- Given exercise -
List each line in the entries below that contains the string "agent". Case counts.

- Listing -

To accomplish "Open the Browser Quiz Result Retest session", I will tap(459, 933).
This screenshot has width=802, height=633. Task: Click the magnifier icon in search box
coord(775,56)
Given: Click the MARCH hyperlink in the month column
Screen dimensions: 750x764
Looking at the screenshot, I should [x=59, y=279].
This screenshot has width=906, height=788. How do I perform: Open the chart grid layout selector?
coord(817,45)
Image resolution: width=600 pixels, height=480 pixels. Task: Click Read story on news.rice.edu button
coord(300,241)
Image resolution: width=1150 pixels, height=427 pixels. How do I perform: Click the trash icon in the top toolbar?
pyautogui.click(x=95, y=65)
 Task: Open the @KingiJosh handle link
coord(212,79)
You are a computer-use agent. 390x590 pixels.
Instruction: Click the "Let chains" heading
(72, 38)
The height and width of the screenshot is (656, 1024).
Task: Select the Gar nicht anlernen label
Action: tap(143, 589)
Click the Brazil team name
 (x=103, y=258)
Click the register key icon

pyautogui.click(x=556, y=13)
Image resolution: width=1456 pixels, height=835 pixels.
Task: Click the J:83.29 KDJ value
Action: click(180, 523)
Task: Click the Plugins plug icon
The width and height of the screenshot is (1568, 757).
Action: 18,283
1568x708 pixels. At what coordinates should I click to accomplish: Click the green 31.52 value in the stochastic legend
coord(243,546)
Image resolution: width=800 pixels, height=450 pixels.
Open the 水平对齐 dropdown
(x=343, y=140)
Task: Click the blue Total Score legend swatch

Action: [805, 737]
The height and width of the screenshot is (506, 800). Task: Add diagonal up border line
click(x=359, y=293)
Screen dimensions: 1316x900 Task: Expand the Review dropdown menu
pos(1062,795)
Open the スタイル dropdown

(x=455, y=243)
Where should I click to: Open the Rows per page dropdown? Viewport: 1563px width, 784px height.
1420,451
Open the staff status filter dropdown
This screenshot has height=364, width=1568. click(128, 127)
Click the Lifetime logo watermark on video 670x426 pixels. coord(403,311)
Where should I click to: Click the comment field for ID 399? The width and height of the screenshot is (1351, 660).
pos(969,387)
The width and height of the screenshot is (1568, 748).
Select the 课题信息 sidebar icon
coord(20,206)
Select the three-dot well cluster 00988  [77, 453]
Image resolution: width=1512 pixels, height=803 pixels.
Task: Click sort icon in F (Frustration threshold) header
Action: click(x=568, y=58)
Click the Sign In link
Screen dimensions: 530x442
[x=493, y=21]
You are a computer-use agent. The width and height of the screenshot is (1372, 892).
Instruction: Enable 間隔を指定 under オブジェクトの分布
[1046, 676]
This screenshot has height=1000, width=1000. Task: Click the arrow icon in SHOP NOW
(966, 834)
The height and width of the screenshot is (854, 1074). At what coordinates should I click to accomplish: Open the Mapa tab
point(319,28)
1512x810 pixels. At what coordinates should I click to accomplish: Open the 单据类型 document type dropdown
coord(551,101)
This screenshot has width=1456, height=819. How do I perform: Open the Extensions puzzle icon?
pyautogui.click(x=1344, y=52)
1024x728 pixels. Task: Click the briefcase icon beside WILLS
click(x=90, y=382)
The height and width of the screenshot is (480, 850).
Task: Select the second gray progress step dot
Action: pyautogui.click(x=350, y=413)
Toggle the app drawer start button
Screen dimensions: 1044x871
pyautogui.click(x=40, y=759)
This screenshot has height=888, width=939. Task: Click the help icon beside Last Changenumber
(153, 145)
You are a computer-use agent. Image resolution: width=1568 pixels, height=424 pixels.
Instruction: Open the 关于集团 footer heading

- Exercise response -
You are a computer-use agent. 390x590 pixels.
You are a computer-use agent. The width and height of the screenshot is (1372, 892).
You are a computer-use agent. Image resolution: width=1568 pixels, height=424 pixels.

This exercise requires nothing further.